# Thread: State an equation that best fits these results?

1. ## State an equation that best fits these results?

Hi there, this is my first question on here that I am struggling with and would love some clarification:
I needed to do some coin tosses (this has nothing to do with probability) and make a chart based on the tosses and values (starting with 20, each coin toss I would remove all heads up coins and, record what coins are left return all coins that are tails into the cup for the next toss). I would need to repeat this until no coins remain, so here's my results:

toss=coins remaining
0=20
1=15
2=12
3=9
4=5
5=3
6=1

How would I graph these results? I would also need to state an equation that best fits these results? And lastly, I would have to state another equation that would predict the number of remaining coins if I began with N(base=0).

I appreciate all help and thank you for your efforts.

I am thinking that the coin tosses =x and the coins remaining after each toss = y? I would need confirmation on this and how to go about doing the equation normally and if I were to begin with N(base=0).
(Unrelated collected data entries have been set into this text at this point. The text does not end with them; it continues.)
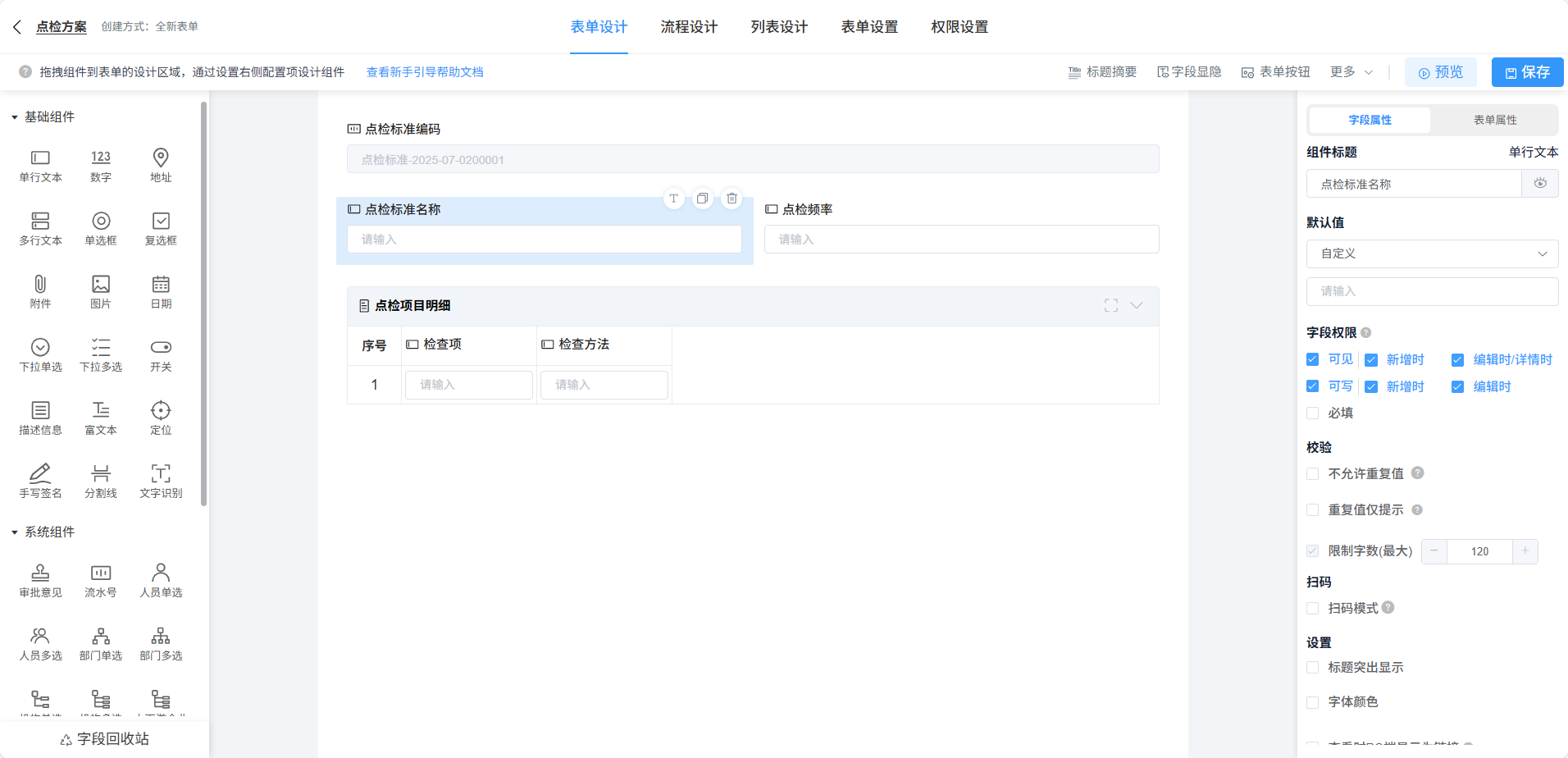The width and height of the screenshot is (1568, 758).
Task: Select the 手写签名 component icon
Action: pyautogui.click(x=40, y=473)

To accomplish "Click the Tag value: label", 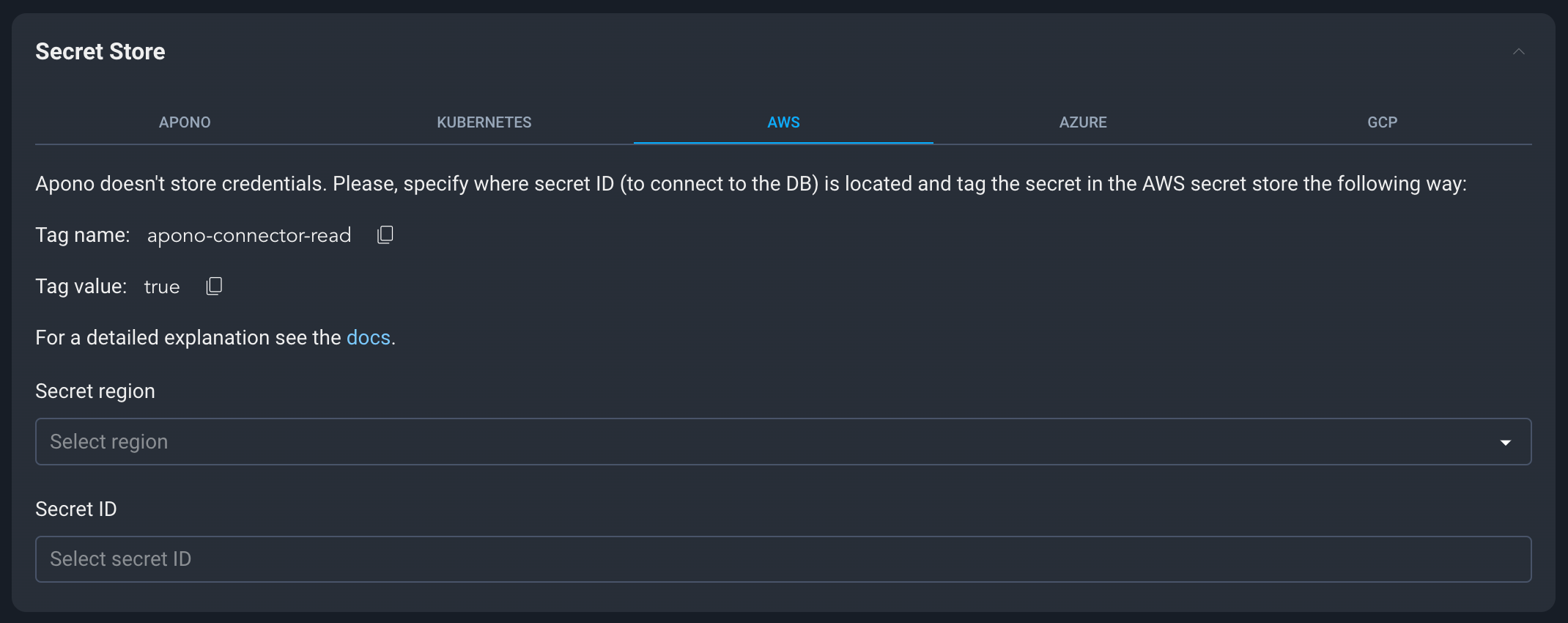I will (81, 287).
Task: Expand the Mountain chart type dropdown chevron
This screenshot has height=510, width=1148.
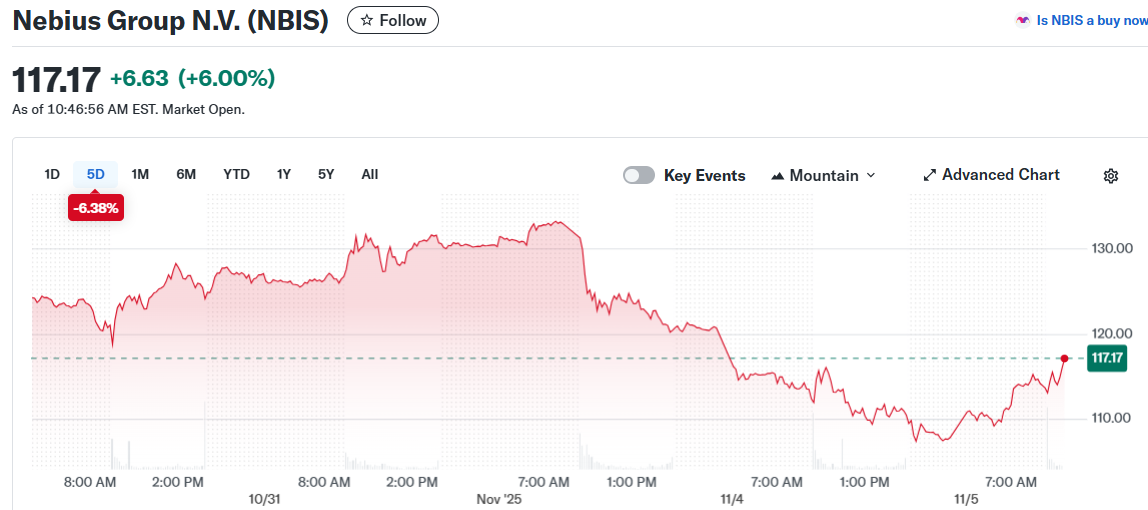Action: [870, 175]
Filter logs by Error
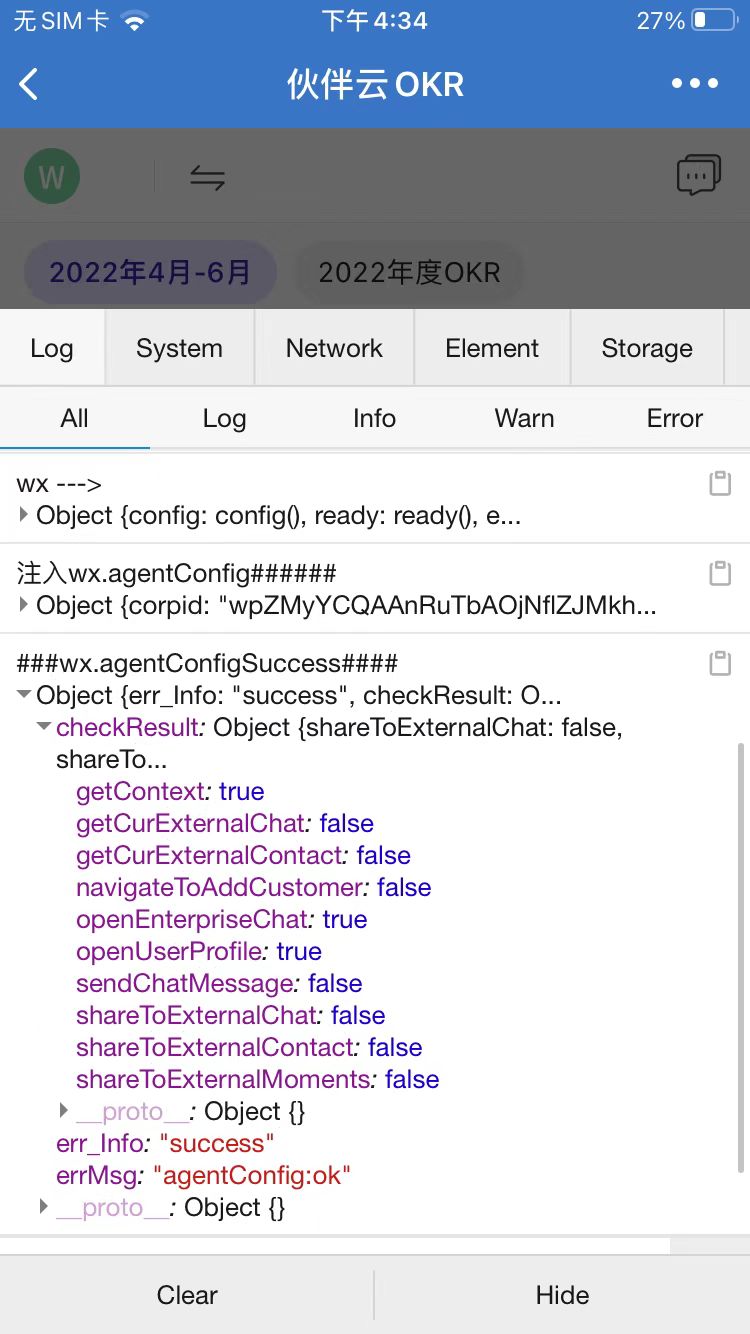The image size is (750, 1334). point(675,418)
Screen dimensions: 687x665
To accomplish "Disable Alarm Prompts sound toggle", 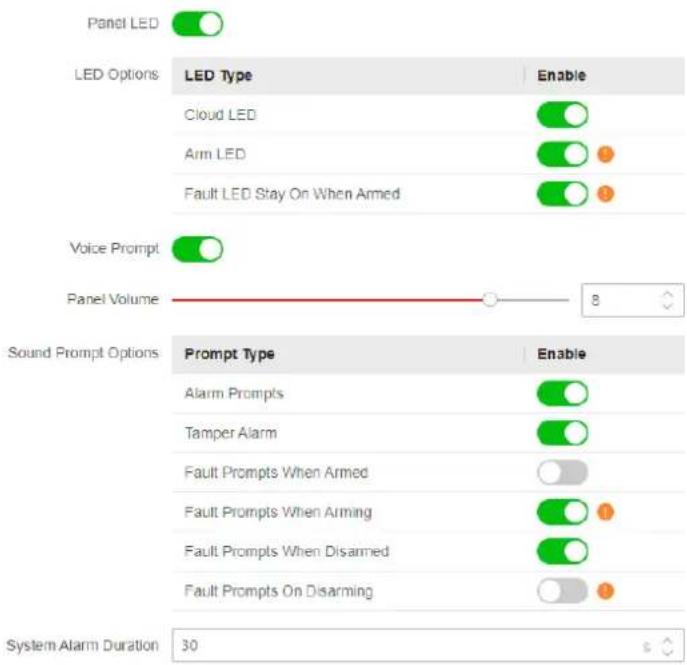I will click(x=563, y=393).
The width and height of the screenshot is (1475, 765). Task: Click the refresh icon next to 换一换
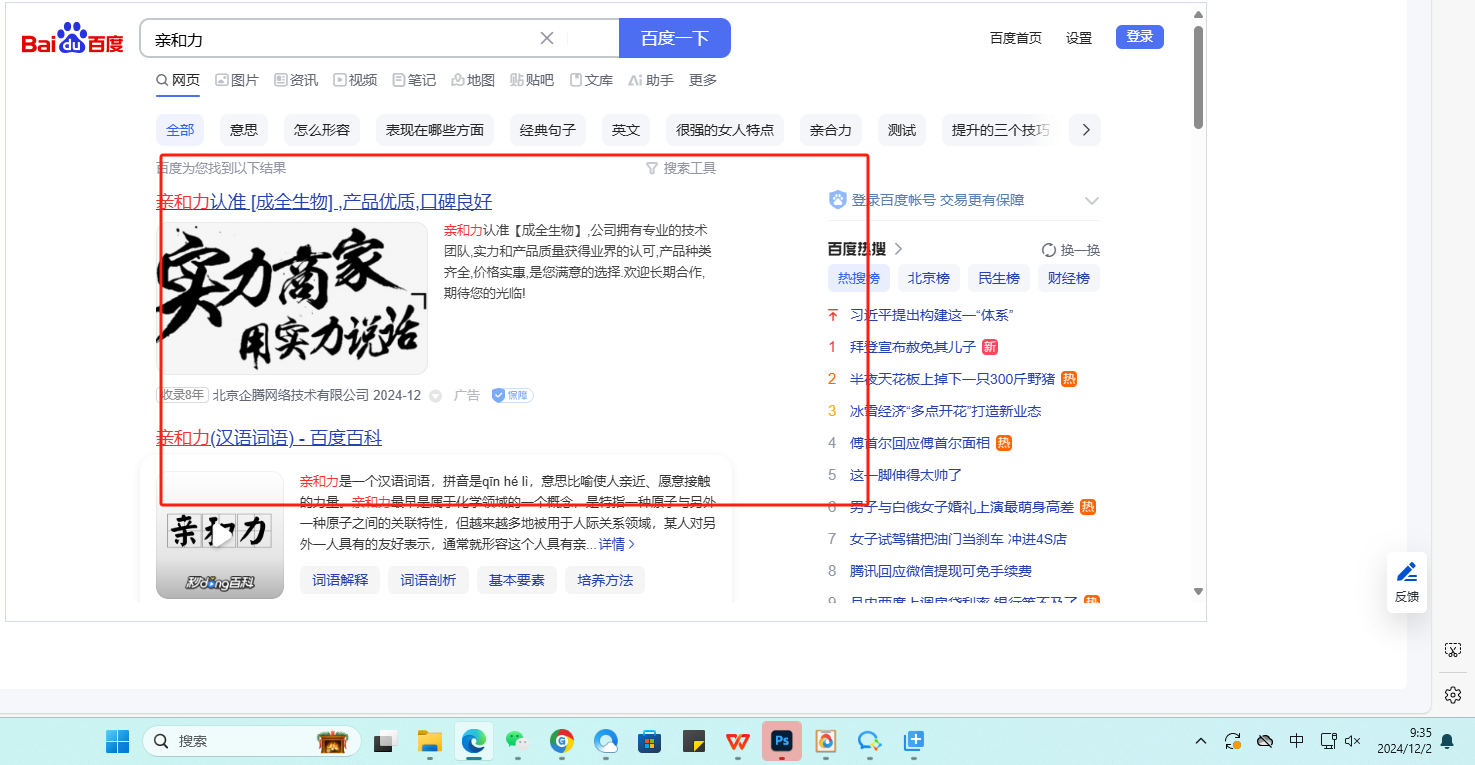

2. What do you mean by "best fits these results". You are given 7 data points so there exist a sixth degree polynomial that exactly passes through those 7 points.
You could set this up as $y= ax^6+ bx^5+ cx^4+ dx^3+ ex^2+ fx+ g$ and then let x and y be from each data point to get 7 equations to solve for the 7 coefficients. For example, when x= 0, y= 20 so $a(0^6)+ b(0^5)+ c(0^4)+ d(0^3)+ e(0^2)+ f(0)+ g= g= 20$.

On the other hand there are probably simpler functions (linear, quadratic, etc.) that come close to those points.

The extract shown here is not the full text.